● Page excerpt:

AI Detection · Posted by Nate Bernier ·

5 AI Detection Tools – Controlled Experiment. Here’s My Data.

11

Ran a controlled experiment this spring because I wanted actual numbers, not opinions. I teach physics in Quebec.

Setup: 40 writing samples from my classes. 20 were written by students in class (confirmed human). 20 were ChatGPT-generated responses to the same prompts (confirmed AI). I did not use any humanizer on the AI samples – this tested raw detection.

Tools tested: GPTZero, Turnitin, Originality.ai, and Proofademic. A free tool called Writer.com as a baseline.

Results on confirmed AI text:
– GPTZero: 16/20 correct (80%)
– Turnitin: 15/20 (75%)
– Originality.ai: 17/20 (85%)
– Proofademic: 17/20 (85%)
– Writer.com: 12/20 (60%)

Results on confirmed human text (false positives):
– GPTZero: 4/20 flagged (20%)

● Recorded information:
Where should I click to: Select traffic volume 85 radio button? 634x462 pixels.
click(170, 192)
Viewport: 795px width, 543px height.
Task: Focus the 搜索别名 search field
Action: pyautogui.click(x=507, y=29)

● Problem requirements: Copy out the forum post on testing AI detection tools in full, word for word.

● Response to the task:
AI Detection · Posted by Nate Bernier ·

5 AI Detection Tools – Controlled Experiment. Here’s My Data.

11

Ran a controlled experiment this spring because I wanted actual numbers, not opinions. I teach physics in Quebec.

Setup: 40 writing samples from my classes. 20 were written by students in class (confirmed human). 20 were ChatGPT-generated responses to the same prompts (confirmed AI). I did not use any humanizer on the AI samples – this tested raw detection.

Tools tested: GPTZero, Turnitin, Originality.ai, and Proofademic. A free tool called Writer.com as a baseline.

Results on confirmed AI text:
– GPTZero: 16/20 correct (80%)
– Turnitin: 15/20 (75%)
– Originality.ai: 17/20 (85%)
– Proofademic: 17/20 (85%)
– Writer.com: 12/20 (60%)

Results on confirmed human text (false positives):
– GPTZero: 4/20 flagged (20%)